25 Feb Stem cell pioneer Thomson to direct regenerative medicine at Morgridge
Madison, Wis. – The University of Wisconsin-Madison has announced that stem cell researcher James Thomson has accepted the position of director of regenerative biology and will become a principal scientist at the new Morgridge Institute for Research.
Thomson, a professor of anatomy at the UW-Madison School of Medicine, becomes the first member of the institute’s multidisciplinary scientific leadership team. Thomson will retain his faculty appointment at the university.
The new facility will house the twin Wisconsin Institutes for Discovery — the private Morgridge Institute for Research and the public Wisconsin Institute for Discovery — when it opens in the fall 2010.
The Morgridge Institute will continue to search for an executive director to head the overall organization. It plans to hire additional scientific directors to lead efforts that will include computational biology and bioengineering.
Thomson’s appointment will officially be announced in an evening UW-Madison campus event celebrating his 2007 breakthrough discovery of creating human-induced pluripotent stem (iPS) cells.

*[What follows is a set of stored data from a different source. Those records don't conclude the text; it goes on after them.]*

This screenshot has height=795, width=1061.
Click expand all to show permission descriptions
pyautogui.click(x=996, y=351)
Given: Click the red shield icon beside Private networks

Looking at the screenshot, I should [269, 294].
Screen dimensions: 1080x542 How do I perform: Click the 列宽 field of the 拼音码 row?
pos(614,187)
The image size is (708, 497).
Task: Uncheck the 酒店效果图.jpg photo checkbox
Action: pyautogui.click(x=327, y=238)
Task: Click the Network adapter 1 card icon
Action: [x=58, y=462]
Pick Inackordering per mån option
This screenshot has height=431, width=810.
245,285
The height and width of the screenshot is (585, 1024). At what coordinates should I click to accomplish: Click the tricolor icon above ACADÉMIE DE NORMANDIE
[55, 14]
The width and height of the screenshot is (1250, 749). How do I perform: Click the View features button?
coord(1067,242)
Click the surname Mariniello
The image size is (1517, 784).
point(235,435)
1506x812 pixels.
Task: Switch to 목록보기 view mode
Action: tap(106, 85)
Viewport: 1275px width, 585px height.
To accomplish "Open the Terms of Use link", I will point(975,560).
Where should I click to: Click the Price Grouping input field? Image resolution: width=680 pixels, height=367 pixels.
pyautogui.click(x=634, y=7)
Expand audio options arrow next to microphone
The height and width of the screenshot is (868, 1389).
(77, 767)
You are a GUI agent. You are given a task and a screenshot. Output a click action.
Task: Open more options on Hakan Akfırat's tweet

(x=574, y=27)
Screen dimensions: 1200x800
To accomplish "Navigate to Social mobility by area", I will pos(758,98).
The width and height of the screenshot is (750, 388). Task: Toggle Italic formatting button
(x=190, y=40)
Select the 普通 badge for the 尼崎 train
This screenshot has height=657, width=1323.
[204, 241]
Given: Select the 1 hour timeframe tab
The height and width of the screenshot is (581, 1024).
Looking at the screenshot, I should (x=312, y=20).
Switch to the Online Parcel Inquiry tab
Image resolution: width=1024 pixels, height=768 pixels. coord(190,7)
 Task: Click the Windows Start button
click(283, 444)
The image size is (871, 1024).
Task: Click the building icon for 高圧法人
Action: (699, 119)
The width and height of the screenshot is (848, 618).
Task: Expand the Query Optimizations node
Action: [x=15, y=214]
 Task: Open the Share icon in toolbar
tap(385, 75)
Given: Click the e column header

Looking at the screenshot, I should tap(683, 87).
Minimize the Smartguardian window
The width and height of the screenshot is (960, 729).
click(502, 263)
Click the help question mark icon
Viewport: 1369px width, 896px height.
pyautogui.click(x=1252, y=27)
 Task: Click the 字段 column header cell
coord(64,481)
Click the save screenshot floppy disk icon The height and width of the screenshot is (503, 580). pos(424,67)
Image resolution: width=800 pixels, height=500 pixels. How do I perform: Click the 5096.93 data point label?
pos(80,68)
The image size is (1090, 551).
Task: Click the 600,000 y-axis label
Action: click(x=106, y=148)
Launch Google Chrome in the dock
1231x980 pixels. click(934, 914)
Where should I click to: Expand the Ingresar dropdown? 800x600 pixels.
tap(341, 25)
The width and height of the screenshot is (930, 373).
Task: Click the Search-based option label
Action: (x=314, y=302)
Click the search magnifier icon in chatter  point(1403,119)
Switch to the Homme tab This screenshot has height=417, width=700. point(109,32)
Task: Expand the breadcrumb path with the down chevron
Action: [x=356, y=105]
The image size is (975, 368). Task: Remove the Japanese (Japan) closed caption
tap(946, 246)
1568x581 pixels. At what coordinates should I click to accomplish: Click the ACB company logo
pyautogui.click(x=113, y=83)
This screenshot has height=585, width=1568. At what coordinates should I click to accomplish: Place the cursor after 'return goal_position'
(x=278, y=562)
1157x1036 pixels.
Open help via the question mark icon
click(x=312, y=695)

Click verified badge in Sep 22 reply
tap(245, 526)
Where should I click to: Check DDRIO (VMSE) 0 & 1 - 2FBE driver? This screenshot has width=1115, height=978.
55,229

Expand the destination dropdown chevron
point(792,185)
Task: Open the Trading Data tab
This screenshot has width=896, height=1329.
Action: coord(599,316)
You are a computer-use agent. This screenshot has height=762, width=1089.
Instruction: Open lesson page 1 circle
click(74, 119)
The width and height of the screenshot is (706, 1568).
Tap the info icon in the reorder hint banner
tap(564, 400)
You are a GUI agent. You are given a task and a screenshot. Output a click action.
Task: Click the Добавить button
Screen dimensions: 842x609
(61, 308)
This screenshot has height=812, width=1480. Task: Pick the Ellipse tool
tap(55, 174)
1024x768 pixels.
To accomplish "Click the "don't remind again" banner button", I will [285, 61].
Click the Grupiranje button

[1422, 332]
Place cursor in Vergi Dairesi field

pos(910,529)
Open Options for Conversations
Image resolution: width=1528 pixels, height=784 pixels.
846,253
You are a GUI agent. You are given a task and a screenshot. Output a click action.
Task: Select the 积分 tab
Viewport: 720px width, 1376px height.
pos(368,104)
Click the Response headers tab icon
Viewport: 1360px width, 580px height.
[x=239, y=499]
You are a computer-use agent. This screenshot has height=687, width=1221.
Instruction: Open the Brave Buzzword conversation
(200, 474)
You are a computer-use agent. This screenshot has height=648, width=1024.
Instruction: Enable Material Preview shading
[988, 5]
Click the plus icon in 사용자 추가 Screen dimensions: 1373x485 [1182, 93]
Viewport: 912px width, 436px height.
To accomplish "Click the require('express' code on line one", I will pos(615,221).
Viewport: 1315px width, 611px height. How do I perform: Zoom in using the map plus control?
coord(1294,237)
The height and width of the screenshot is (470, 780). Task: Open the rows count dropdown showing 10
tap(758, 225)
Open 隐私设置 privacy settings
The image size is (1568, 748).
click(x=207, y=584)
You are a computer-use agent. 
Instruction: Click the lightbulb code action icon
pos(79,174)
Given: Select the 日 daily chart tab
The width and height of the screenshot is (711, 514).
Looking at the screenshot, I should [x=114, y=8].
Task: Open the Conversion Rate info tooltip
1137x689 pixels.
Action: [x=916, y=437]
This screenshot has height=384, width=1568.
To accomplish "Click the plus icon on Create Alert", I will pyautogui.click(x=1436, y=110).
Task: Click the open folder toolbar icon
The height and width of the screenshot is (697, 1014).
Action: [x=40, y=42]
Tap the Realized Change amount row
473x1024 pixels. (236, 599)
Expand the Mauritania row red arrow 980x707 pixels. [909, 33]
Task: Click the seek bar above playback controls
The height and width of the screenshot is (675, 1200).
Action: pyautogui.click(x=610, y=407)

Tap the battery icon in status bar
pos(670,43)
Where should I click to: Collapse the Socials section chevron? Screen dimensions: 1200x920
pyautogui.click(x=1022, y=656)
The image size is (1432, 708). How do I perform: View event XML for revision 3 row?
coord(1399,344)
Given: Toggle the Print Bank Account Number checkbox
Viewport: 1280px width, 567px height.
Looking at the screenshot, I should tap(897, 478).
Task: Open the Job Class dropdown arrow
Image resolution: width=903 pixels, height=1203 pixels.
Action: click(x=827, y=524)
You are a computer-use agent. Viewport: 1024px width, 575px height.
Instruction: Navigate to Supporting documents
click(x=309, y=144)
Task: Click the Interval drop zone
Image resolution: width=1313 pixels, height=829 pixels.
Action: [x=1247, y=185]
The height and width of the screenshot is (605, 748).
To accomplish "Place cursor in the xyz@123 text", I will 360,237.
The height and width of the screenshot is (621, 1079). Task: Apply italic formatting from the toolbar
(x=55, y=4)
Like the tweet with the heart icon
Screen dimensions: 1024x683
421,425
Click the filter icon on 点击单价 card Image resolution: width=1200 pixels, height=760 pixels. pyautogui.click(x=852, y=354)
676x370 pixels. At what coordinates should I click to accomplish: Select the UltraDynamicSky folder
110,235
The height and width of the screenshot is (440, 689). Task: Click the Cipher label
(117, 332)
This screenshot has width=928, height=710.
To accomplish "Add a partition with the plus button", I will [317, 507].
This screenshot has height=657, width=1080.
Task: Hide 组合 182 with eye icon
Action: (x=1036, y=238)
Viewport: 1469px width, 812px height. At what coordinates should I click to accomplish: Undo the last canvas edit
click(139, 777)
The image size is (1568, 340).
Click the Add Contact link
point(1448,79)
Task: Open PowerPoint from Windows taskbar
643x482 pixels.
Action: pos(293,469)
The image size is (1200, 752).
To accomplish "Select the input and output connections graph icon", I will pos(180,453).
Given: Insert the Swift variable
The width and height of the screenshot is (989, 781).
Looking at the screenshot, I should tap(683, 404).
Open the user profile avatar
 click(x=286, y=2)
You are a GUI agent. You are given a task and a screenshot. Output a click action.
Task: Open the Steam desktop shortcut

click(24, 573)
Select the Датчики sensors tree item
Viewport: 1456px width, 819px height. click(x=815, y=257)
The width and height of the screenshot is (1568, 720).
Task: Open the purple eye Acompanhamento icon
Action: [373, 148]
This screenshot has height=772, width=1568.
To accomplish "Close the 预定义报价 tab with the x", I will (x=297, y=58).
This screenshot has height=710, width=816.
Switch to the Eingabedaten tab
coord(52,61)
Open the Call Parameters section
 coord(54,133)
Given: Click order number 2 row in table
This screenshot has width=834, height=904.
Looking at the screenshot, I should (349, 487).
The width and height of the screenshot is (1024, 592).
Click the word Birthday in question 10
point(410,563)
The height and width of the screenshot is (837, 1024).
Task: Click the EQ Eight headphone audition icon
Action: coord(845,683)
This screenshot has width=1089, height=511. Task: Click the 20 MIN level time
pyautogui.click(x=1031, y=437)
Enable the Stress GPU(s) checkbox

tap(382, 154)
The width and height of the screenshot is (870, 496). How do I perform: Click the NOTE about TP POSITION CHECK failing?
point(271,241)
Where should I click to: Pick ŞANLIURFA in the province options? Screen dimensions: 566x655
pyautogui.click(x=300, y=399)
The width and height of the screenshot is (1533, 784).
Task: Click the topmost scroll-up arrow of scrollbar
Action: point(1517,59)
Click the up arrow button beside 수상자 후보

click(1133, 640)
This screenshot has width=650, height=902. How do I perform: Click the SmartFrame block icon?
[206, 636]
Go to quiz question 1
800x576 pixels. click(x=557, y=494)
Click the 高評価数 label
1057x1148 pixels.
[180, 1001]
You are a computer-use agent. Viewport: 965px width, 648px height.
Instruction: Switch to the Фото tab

Thomson became the first person in the world to isolate human embryonic stem (ES) cells and maintain them indefinitely in culture, a discovery that the journal Science named the Breakthrough of the Year in 1998.
The $150 million facility for the institutes is made possible through a partnership that includes the State of Wisconsin, a $50 million donation by John and Tashia Morgridge, and the Wisconsin Alumni Research Foundation.